Federal Forest Management
Included in the House Natural Resources Committee’s portion of the budget reconciliation package are provisions that direct both the U.S. Forest Service and the Bureau of Land Management to boost timber harvesting on lands these entities oversee by 25 percent over 2024 levels.
House Natural Resources Committee Chairman Bruce Westerman (R-AR) is a strong proponent of forest heath and increasing active management of our federal forest landholdings. We will be tracking this provision as the budget reconciliation process moves
forward.
Farm Bill
Prospects for reauthorizing the Farm Bill are appearing bleaker by the day. House leaders opted to include certain Farm Bill programs in the House Agriculture Committee’s portion of the budget reconciliation bill. The good news side of this approach is that the bill includes double funding for the Market Access and Foreign Market Development programs. These two funding sources support the American Hardwood Export Council which exists to open up markets overseas for U.S. produced hardwood lumber products. The bad news is that the reconciliation process may only be used for programs that currently receive mandatory funding. Most of the Farm Bill programs that WIA supports are funded with discretionary money and have been omitted from this effort. Further challenging the reauthorization effort is the fact that the budget reconciliation process has left Democrats out of the negotiation—making for strained political relationships at least in the short term. WIA
will nevertheless continue to advocate for full funding and renewal of key Farm Bill programs like the Wood Innovation and Community Wood grant programs and the Jobs in the Woods Act—relatively new legislation that was included in the House Agriculture
Committee-passed Farm Bill reauthorization bill last Congress.
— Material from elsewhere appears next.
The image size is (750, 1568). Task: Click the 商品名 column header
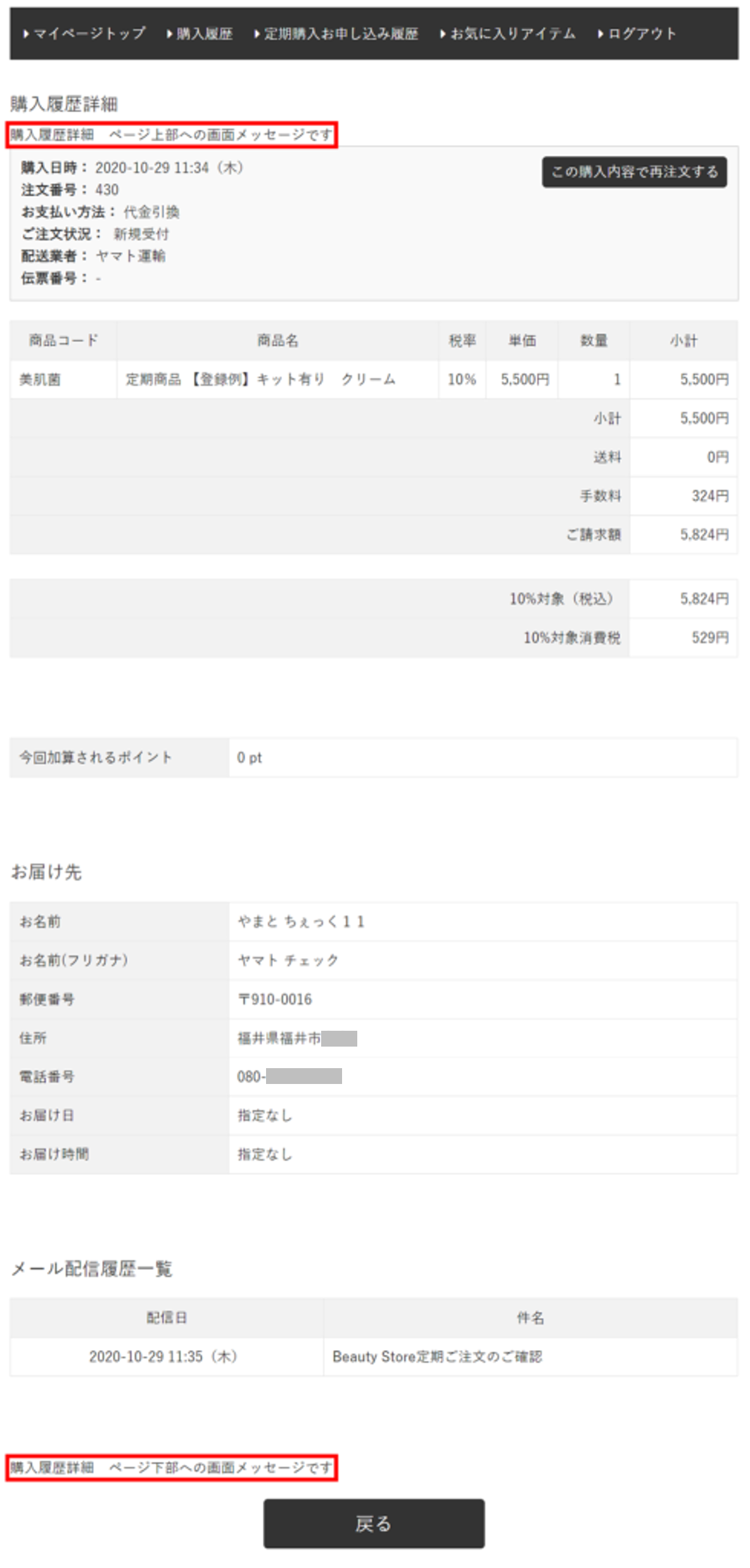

Career and Technical Education
Senator Richard Blumenthal (D-CT) is circulating a letter among his Senate colleagues urging increased funding for the Perkins state grant program to support CTE in the Fiscal Year 2026 Labor, Health and Human Servies and Education appropriations bills. This effort comes on the heels of a successful letter that was finalized late last month in the House led by Representatives Glenn “GT” Thompson (R-A) and Suzanne Bonamici (D-OR). That bipartisan letter was signed by 78 Members of Congress and sent to the Chair and Ranking Member of the House Appropriations Committee’s Labor, HHS, Education and Related Agencies Subcommittee.